В 1924-1927 годах травля объединенной оппозиции (в нее вошли Зиновьев и Каменев, признавшие правоту троцкистов) сторонниками «генеральной линии» нарастала. Раскол в партии был налицо. Членов партии заподозренных в симпатиях к большевикам-ленинцам тысячами исключали из РКП (б). Мнения партийного меньшинства не только не учитывались, как это всегда было при Ленине, но объявлялись зловредными, направленными на разрушение «партийного единства». Одним из главных обвинений сторонников Сталина направленных против оппозиционеров была «фракционная деятельность».
На X Съезде РКП (б) ввиду кризисной ситуации для Советской России (в самом разгаре находился Кронштадтский мятеж, тревожной была ситуация в деревне) фракции в партии были временно запрещены. В предложенном Съезду варианте резолюции «О единстве партии» говорилось, что отказ от фракций необходим в данных условиях в связи с угрозой проникновения в нее контрреволюционных элементов. Также большинством делегатов критически оценивалась деятельность «рабочей оппозиции», считавшим, что она является анархо-синдикалистским, мелкобуржуазным уклоном в партии. Однако в 4 пункте резолюции говорилось: в партии должна строго соблюдаться свобода критики, при условии открытого, а не узкогруппового обсуждения тех или иных предложений и замечаний. Все имевшиеся на тот момент фракции Съезд объявил распущенными [10].
По мнению Ленина, такое единство внутрипартийной свободы мнений с наложением запрета на фракции должно было защитить РКП (б) от разъедающей буржуазной стихии НЭПа в условиях, когда пролетариат еще слаб. Но отказ от фракционной свободы обернулся выгодой не стоящим на ленинских позициях коммунистам, проглядевшим термидорианский переворот на XII Съезде, а бюрократической контрреволюции. Она же в лице триумвиров первой образовала замкнутую группу с внутренней дисциплиной, направив ее против троцкистов - «разрушителей партийного единства». Первое заседание этой фракции состоялось в августе 1924 году во время пленума ЦК РКП (б). На нем не было выработано никакой идейной платформы (в этом не имелось нужды), зато участники заседания избрали собственное руководство - «семерку». В нее, прежде всего, вошли Сталин, Зиновьев и Каменев.

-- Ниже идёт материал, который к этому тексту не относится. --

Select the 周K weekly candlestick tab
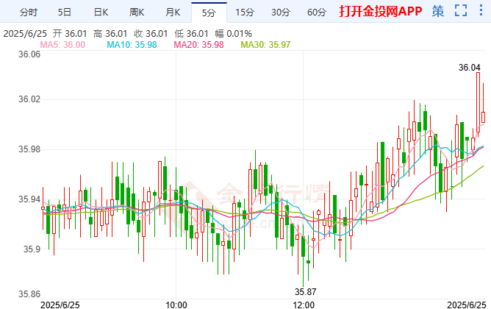Image resolution: width=491 pixels, height=309 pixels. tap(137, 12)
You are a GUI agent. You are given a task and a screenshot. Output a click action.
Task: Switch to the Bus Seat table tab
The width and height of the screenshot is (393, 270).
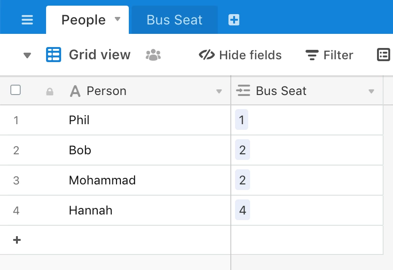tap(174, 20)
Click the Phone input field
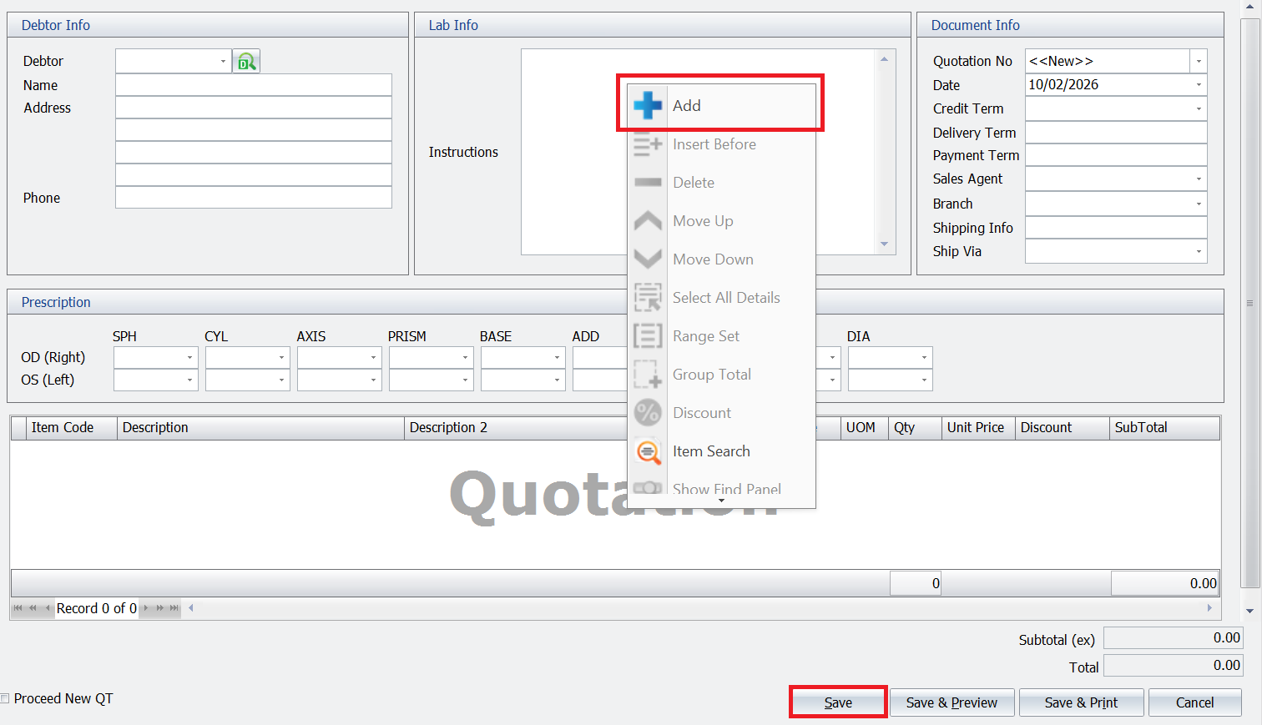The image size is (1262, 725). click(x=254, y=197)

Многие деятели оппозиции настаивали на легализации партийных группировок, указывая, что без этого внутрипартийная демократия не может существовать, а диктатура пролетариата обречена на деградацию. Однако бюрократия, превратившись в закулисную фракцию, все более отрывалась от рабочего класса. Она не желала оглашать своих меркантильных интересов. Сторонники «сталинского курса» никогда не имела собственной платформы, предпочитая действовать аппаратно, опираясь на демагогическую защиту «партийного единства». Вместе с тем она все более разбавляла РКП (б) приспособленцами, темными и карьеристки настроенными элементами. В такой среде проще было развернуть разнузданную травлю оппозиции.

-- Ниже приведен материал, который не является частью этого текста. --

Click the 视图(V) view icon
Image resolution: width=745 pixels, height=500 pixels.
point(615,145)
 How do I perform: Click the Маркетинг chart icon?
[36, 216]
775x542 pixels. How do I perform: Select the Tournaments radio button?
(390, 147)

Уже на XIII Съезд РКП (б) не было ни одного делегата оппозиционера с решающим голосом. После него критиковавших Политбюро большевиков стали исключать не только за «моральные изъяны», но также за фракционную деятельность. В 1920-е годы правящая фракция превратила «антифрикционную борьбу» в форму устранения инакомыслящих и закрепления своего господства. Вместо сохранения партийного единства, возможного только при учете мнения меньшинства, и размежевания партийных и государственных органов, как желал Ленин, - получилось наоборот. В руках группировавшихся вокруг Сталина аппаратчиков оказалась вся власть в стране.
Мощнейшие теоретические разногласия в 1926-1927 годах были вызваны в партии вопросом о возможности победы социализма «в одной, отдельно взятой стране» [11]. Сталиным и Бухариным объявлялось, что социализм может быть построен в СССР до победы революции в более развитых капиталистических странах. Между тем левая оппозиция (уже загнанная в подполье) критиковала этот постулат, утверждая: начатое в СССР социалистическое строительство не может быть завершено в отрыве от остального мира, в отрыве от мирового хозяйства. Сталинская фракция выворачивала эти аргументы, превращая их в якобы отказ оппозиции от строительства социализма в СССР, делая затем лживый вывод о желании троцкистов реставрировать капитализм.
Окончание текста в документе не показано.